# Problem description
With every mark kept, transcribe all of the records.

═══ Record set

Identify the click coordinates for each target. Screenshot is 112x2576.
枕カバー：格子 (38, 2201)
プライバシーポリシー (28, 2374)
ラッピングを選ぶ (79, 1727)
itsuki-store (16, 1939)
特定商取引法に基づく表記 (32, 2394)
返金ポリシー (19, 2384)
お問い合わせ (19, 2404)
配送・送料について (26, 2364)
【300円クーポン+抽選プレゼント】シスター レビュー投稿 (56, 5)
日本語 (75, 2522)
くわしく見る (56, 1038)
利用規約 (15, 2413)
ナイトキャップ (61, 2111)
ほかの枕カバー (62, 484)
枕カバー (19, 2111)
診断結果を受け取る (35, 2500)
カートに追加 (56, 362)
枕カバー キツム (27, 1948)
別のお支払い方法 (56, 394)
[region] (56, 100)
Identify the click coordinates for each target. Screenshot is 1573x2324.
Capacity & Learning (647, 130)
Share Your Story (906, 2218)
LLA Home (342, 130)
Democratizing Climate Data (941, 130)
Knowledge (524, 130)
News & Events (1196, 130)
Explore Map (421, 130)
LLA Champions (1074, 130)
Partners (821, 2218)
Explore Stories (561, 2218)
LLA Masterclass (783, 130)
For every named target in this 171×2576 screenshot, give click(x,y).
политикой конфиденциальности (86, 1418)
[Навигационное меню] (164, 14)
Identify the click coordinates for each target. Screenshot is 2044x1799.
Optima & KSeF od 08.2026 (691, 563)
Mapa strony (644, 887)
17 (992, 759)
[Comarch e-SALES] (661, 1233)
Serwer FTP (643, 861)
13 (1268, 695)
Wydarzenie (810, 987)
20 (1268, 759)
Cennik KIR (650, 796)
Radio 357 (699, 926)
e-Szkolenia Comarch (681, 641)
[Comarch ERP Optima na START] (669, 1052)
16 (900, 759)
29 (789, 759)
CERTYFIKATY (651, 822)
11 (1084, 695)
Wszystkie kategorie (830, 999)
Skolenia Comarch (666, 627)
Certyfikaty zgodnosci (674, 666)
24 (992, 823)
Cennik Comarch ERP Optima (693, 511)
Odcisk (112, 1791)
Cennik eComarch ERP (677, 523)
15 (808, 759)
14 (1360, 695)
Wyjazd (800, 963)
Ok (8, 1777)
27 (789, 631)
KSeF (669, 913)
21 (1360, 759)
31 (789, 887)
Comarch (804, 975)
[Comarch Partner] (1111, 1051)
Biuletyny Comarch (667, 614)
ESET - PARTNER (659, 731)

══════

# Finished exercise
Identify the click coordinates for each target. Screenshot is 112x2576.
枕カバー：格子 (38, 2201)
プライバシーポリシー (28, 2374)
ラッピングを選ぶ (79, 1727)
itsuki-store (16, 1939)
特定商取引法に基づく表記 (32, 2394)
返金ポリシー (19, 2384)
お問い合わせ (19, 2404)
配送・送料について (26, 2364)
【300円クーポン+抽選プレゼント】シスター レビュー投稿 (56, 5)
日本語 (75, 2522)
くわしく見る (56, 1038)
利用規約 (15, 2413)
ナイトキャップ (61, 2111)
ほかの枕カバー (62, 484)
枕カバー (19, 2111)
診断結果を受け取る (35, 2500)
カートに追加 (56, 362)
枕カバー キツム (27, 1948)
別のお支払い方法 (56, 394)
[region] (56, 100)
Identify the click coordinates for each target. Screenshot is 1573x2324.
Capacity & Learning (647, 130)
Share Your Story (906, 2218)
LLA Home (342, 130)
Democratizing Climate Data (941, 130)
Knowledge (524, 130)
News & Events (1196, 130)
Explore Map (421, 130)
LLA Champions (1074, 130)
Partners (821, 2218)
Explore Stories (561, 2218)
LLA Masterclass (783, 130)
For every named target in this 171×2576 screenshot, give click(x,y).
политикой конфиденциальности (86, 1418)
[Навигационное меню] (164, 14)
Identify the click coordinates for each target. Screenshot is 2044x1799.
Optima & KSeF od 08.2026 (691, 563)
Mapa strony (644, 887)
17 (992, 759)
[Comarch e-SALES] (661, 1233)
Serwer FTP (643, 861)
13 (1268, 695)
Wydarzenie (810, 987)
20 (1268, 759)
Cennik KIR (650, 796)
Radio 357 (699, 926)
e-Szkolenia Comarch (681, 641)
[Comarch ERP Optima na START] (669, 1052)
16 (900, 759)
29 (789, 759)
CERTYFIKATY (651, 822)
11 (1084, 695)
Wszystkie kategorie (830, 999)
Skolenia Comarch (666, 627)
Certyfikaty zgodnosci (674, 666)
24 (992, 823)
Cennik Comarch ERP Optima (693, 511)
Odcisk (112, 1791)
Cennik eComarch ERP (677, 523)
15 (808, 759)
14 (1360, 695)
Wyjazd (800, 963)
Ok (8, 1777)
27 (789, 631)
KSeF (669, 913)
21 (1360, 759)
31 (789, 887)
Comarch (804, 975)
[Comarch Partner] (1111, 1051)
Biuletyny Comarch (667, 614)
ESET - PARTNER (659, 731)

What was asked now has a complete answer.